RNA sequencing (RNA-seq) uses next generation sequencing (NGS) to quantify and discover RNA in biological samples. It allows high throughput, cost effective analysis of transcriptomes, and has advantages over microarrays and expressed sequence tag (EST) sequencing.
RNA sequencing is mainly used for:
- Quantitative analysis of RNA expression and expression profiling
- Detection of single nucleotide polymorphisms
- Functional annotation of genomes by identifying coding and non-coding RNAs
- Studying RNA editing
Different RNA-seq setups can focus on different subsets of RNA, e.g. coding RNAs or ribosomal RNAs. Single-cell RNA-seq is an invaluable tool for studying heterogeneous cell populations and tissue complexity, such as tumours.
Challenges in small RNA-seq
Standard RNA-seq is used for sequencing messenger RNAs and long non-coding RNAs. The RNA is isolated, fragmented to between 30-400bp, then reversely transcribed to cDNA. Small RNAs however, such as mature microRNAs (miRNAs), are too small for standard RNA-seq protocols and require additional extension steps during library preparation to allow unbiased and efficient PCR amplification.
Proper normalisation and reproducibility assessments are needed for biological samples with low abundance of RNA, such as circulating cell-free miRNAs in blood.
Different methods of small RNA-seq
Different methods have been developed to perform small RNA-seq experiments, most of which require 3’ and 5’ adapter ligations. These ligations are crucial and have an impact on the quality and selectivity of the amplified RNAs. Current strategies for small RNA-seq can be divided into those that employ adapters with invariant ends, and those with adapters containing four degenerate nucleotides (4N) at the ligation ends.

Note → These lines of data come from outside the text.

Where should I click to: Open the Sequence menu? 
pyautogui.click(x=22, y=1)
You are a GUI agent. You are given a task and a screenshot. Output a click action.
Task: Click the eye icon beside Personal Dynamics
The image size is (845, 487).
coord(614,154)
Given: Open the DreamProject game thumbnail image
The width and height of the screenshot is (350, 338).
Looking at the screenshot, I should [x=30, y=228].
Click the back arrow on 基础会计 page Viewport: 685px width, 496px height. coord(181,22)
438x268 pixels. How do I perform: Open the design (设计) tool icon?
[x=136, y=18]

A study by Giraldez et al. evaluated three commercial kits that use invariant ends and six protocols with 4N adapters and found that:
- Sequence bias is a big problem
Small RNA-seq protocols suffer from sequencing bias. The sequence bias between different protocols were significantly higher between the datasets generated by different research groups using the same protocol, suggesting that the protocol choice has a major impact on the quality of the data.

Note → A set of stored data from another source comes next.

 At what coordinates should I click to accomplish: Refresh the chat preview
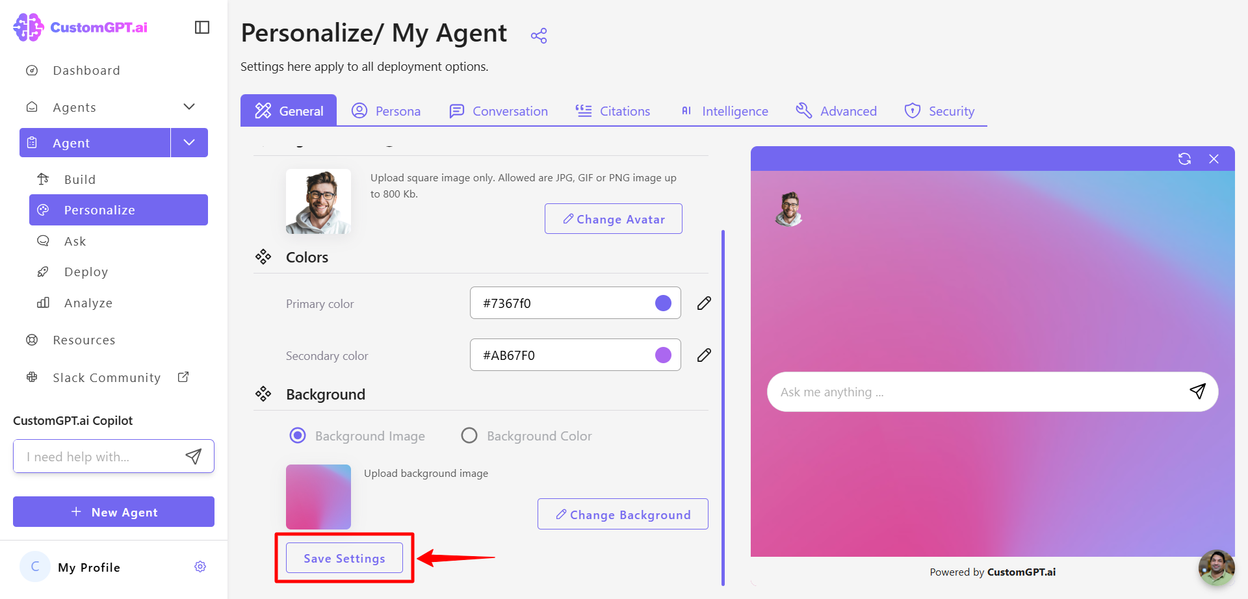point(1184,159)

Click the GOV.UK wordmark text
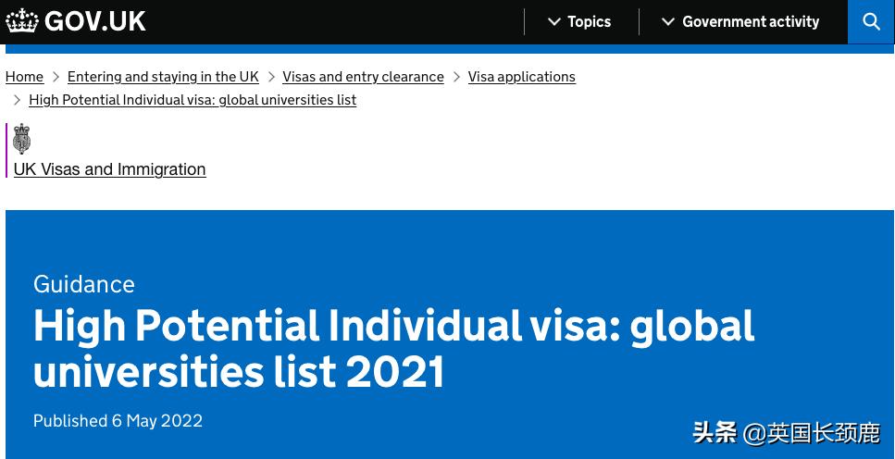[x=95, y=21]
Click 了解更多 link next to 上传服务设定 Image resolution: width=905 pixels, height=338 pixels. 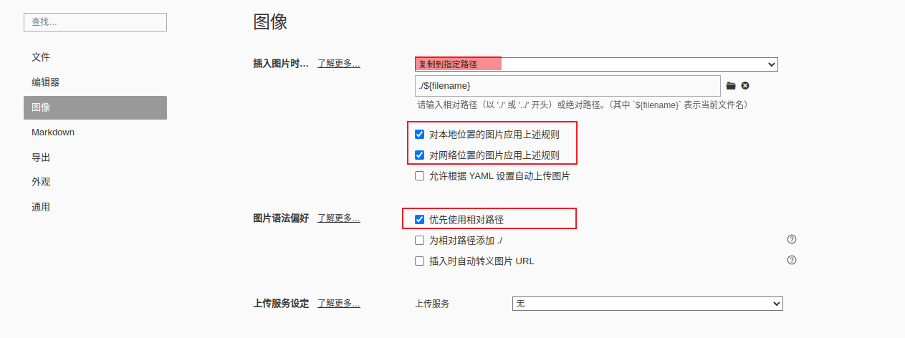pyautogui.click(x=339, y=303)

The blog recommends bearing this in mind when comparing small RNA-seq results that were analysed using different library preparation protocols. They also found that 4N adapter protocols raised smaller sequence bias than invariant adapter methods.
(What is sequencing bias? – During the amplification step, certain lengths or sequences of RNAs are preferentially amplified compared to others. This results in these RNAs being represented as a higher proportion of the sample than they actually are. This is especially problematic when using such small samples and miRNAs.)
- Small RNA-seq protocols are accurate and reproducible
The researchers used pre-defined pools of small synthetic RNAs, which allowed them to compare the protocols in terms of accuracy and reproducibility. They found that observed miRNA abundance ratios were close to the expected ratios, meaning all the protocols were accurate for obtaining miRNA abundance. They also measured reproducibility by statistical parameters.
- miRNA detection is most reliable using an in-house 4N adapter protocol
Researchers need to use an appropriate RNA-seq method that allows for precise A-to-I miRNA editing, as deamination of adenosine residues to inosine can occur in a subset of miRNA precursors. In their studies, an in-house 4N adapter protocol performed better than commercial invariant adapter protocols in accurately detecting actual editing levels.
Despite this study helping researchers follow up on their protocols and experimental design details for small RNA-seq, it still has large sequence biases when compared with long RNA-seq. Recent investigations that have used 4N adapters seem to yield a lower sequence bias.
The blog post also concludes that researchers should consider other parameters, such as ligation times and temperatures, when performing small RNA-seq experiments.